Ele ergueu a mão, arranhou o próprio pescoço, deixando uma marca, e então a olhou, suspirando…
— Eu sou o íntimo do seu Eco — a voz veio mais grave, mais lenta, como se cada palavra fosse pesada demais para atravessar o ar depressa, uma bala em câmera lenta, diferente das dezenas que o levaram ali — Sua vontade. Aquilo que está além da simples relação entre pensar e agir… sou a natureza que une mente e energia. O impulso bruto que o seu “bom senso” tenta acorrentar!
— Mas… o que você quer com isso?
— Ter controle! — a risada vinha em estalos, quebrada, falha… e, por isso mesmo, ainda mais perturbadora. O tipo de som capaz de arrancar alguém de qualquer sonho ou descanso — Ao contrário de você, eu não me satisfaço com a posição inferior. Aluno. Protegido. Pobre… O governo, nem mesmo a porcaria de um espírito protetor, muda o que eu sou! Independente! Sozinho!
Aluno? Conveniência.
Protegido? Sorte.
Pobre? Condição.
O quão relacionados estavam? Sua mente unia tudo em uma só palavra: fracasso.
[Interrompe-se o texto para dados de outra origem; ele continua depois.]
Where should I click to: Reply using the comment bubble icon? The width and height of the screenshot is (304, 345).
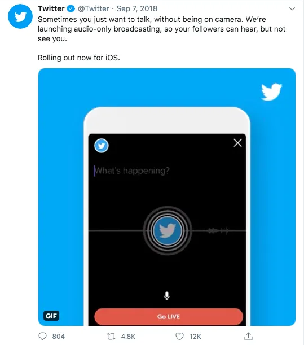42,336
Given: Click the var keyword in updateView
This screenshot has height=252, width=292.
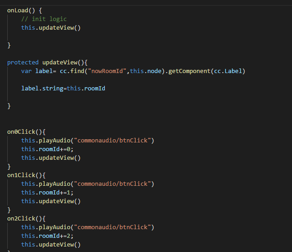Looking at the screenshot, I should pos(26,71).
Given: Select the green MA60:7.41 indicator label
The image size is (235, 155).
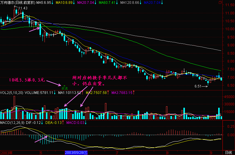Looking at the screenshot, I should point(106,2).
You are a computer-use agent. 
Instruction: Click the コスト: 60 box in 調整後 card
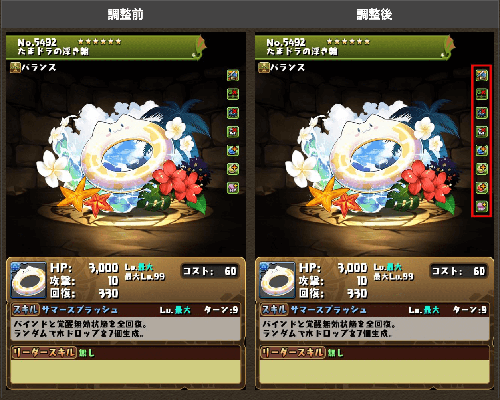(x=458, y=271)
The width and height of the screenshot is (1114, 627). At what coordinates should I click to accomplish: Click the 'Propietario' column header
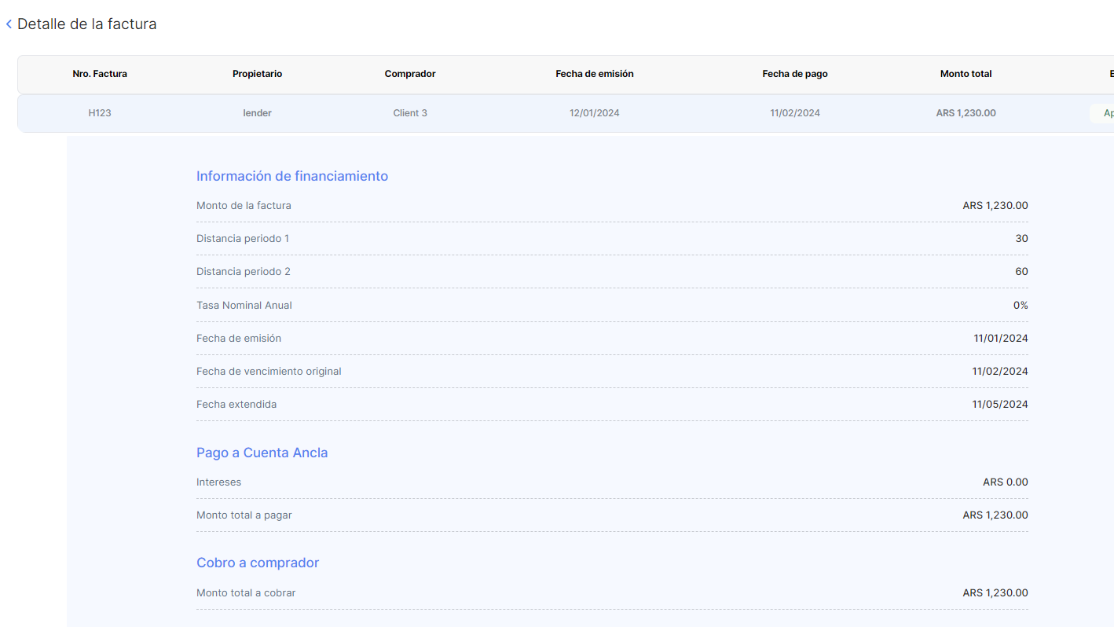click(257, 74)
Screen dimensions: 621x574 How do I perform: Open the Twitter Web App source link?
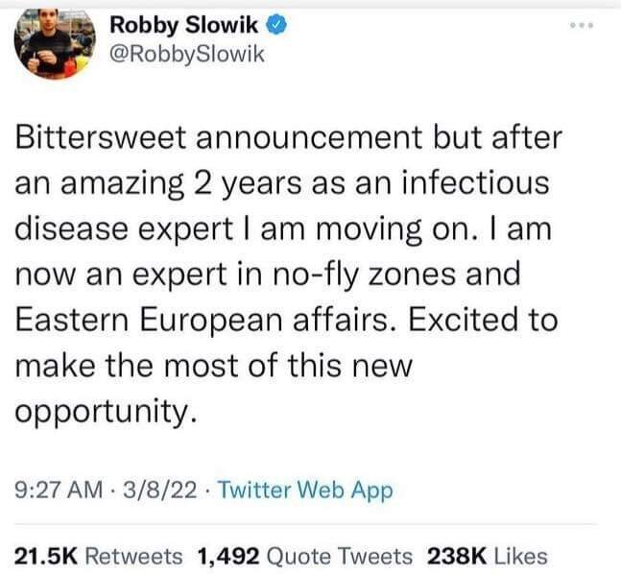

— Oh… então você quer estar acima de mim?
— Exatamente… o homem sendo lobo do próprio homem. Mas aqui… eu serei o seu lobo… e também seu maior benfeitor. A mão que cuida… — levantou a palma aberta, como se oferecesse algo — e que mata! — fechou-a em punho com força.
— Que bizarro… — murmurou.
— O que?
— Minha própria energia me fazendo um contrato…
— É pegar ou largar! — Estalou os dedos; o som seco reverberou como um gatilho disparado — É o caminho mais fácil… Pense em um hack… na sua vida. Ao menos uma vez… tente se dar bem!
Abriu um meio-sorriso.
— Não é como se o mundo jogasse limpo com você… então por que você deveria jogar?
Aquele sabor… já o havia sentido antes, mesmo que agora estivesse nos lábios de “outro”.
Nesse instante — um segundo apenas — ele jogou a cabeça para trás, bateu, mas não gemeu de dor. Um sorriso surgiu em resposta.
— Agora entendi quem é você…
— An?
— Você é… a parte minha que quer se dar bem em cima dos outros. É… já senti você antes… tantas vezes… um troco errado, um celular esquecido em cima do balcão… — abriu bem os lábios e, num estalo, fechou-os — Eu nego!